Disclosure vetos and contact preferences are another potential bar to accessing identifying information. As its name suggests, a disclosure veto prevents the disclosure of identifying information on an original birth registration or adoption order. As of May 2017, any party to an adoption can file a disclosure veto. This means that individuals who do not wish to publicize their role in the adoption maintain the ability to prevent the disclosure of such critical information. Disclosure vetos are amendable at any point, and expire one year after the individual who filed the veto has passed away. They are also only filed in relation to adoptions that took place before April 1, 2018. Contact Preferences are another point of consideration for accessing documents. They may be filed for adoptions that took or are taking place both before and after April 1, 2018 but they cannot be filed in conjunction with a disclosure veto. Unlike a disclosure veto, contact preferences do not prevent the release of identifying information.
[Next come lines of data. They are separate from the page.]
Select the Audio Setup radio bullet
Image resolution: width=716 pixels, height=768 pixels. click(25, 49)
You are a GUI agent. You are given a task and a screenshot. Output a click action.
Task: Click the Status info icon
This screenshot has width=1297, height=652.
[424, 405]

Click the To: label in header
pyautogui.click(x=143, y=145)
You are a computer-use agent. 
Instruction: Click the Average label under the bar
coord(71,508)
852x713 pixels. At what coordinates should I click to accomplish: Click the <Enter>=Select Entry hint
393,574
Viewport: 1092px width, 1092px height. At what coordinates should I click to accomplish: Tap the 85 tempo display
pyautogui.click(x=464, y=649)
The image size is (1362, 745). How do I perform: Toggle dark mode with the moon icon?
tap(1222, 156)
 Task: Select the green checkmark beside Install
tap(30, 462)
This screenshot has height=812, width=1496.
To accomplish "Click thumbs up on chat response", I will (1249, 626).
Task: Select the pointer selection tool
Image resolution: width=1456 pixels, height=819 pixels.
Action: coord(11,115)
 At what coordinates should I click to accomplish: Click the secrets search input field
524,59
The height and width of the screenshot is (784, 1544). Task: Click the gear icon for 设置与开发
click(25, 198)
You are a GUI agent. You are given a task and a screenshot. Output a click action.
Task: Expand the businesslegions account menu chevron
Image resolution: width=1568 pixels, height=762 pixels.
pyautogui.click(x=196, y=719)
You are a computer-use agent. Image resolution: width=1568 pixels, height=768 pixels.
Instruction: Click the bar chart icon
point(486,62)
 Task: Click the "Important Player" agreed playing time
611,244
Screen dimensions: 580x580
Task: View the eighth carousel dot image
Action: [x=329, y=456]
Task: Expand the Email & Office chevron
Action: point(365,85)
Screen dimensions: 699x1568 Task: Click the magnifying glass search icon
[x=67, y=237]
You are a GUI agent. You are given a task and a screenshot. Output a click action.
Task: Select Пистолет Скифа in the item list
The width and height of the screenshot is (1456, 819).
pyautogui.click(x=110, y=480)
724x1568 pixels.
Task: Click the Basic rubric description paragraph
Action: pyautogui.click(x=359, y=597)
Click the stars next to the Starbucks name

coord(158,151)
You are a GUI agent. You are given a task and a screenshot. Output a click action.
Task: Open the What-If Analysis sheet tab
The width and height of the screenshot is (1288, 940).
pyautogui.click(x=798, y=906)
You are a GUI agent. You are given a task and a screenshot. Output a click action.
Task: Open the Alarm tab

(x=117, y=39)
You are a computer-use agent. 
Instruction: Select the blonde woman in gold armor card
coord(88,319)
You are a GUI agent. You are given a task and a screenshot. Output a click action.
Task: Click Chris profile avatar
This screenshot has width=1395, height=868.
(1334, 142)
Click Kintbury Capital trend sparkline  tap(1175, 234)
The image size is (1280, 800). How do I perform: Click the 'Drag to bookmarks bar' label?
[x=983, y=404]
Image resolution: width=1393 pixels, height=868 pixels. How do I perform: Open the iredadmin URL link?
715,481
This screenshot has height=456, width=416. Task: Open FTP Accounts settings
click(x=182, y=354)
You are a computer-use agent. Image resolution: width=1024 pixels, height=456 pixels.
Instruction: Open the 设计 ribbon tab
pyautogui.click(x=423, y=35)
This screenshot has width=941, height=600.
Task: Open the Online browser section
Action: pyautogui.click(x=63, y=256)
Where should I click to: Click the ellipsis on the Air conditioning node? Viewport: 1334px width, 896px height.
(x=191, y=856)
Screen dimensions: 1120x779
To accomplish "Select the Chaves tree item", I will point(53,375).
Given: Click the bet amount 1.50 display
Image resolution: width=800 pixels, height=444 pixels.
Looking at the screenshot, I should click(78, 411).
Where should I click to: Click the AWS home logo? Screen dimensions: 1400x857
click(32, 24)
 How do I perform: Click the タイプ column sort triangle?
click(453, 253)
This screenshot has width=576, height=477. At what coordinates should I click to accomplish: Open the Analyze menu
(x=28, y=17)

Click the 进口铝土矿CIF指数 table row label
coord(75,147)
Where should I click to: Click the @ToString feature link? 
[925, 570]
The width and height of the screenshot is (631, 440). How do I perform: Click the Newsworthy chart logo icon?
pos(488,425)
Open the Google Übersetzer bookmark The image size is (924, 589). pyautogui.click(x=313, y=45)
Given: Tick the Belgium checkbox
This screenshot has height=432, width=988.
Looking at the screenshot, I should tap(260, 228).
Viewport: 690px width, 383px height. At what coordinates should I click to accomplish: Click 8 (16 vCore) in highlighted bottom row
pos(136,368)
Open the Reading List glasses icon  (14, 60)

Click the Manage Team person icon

Rather, they delineate acceptable modes of contact with the person who filed the contact preference. Thus, while an applicant may receive access to the identifying information of a party to the adoption, they may be prohibited from contacting them. Where there is a contact preference, an applicant must sign an undertaking wherein they agree to comply with the terms of the contact preference. Where an applicant does not agree to sign the undertaking, then identifying information will not be released.

Administrative procedure

To apply for identifying information, clients may access the Post Adoption Disclosure department’s website. From there, they may navigate to the Forms and Packages box and click on the appropriate forms. It is recommended that, in order to get the fullest possible information from Post Adoption Disclosure Services, applicants should apply for both the original registration of birth as well as non-identifying information. This allows applicants to register on the Post Adoption Disclosure Registry, enabling Post Adoption Disclosure Services to get in contact should a family member also register or initiate an active search for one family member in particular. This is also the page where children of adult adoptees or birth parents can access the forms necessary to apply for birth registration. There are no fees associated with these services. However, critical to the application process is the inclusion of identifying documentation. All identification must be witnessed, and all applications list the available classes of persons who may serve as witnesses for any identifying documentation.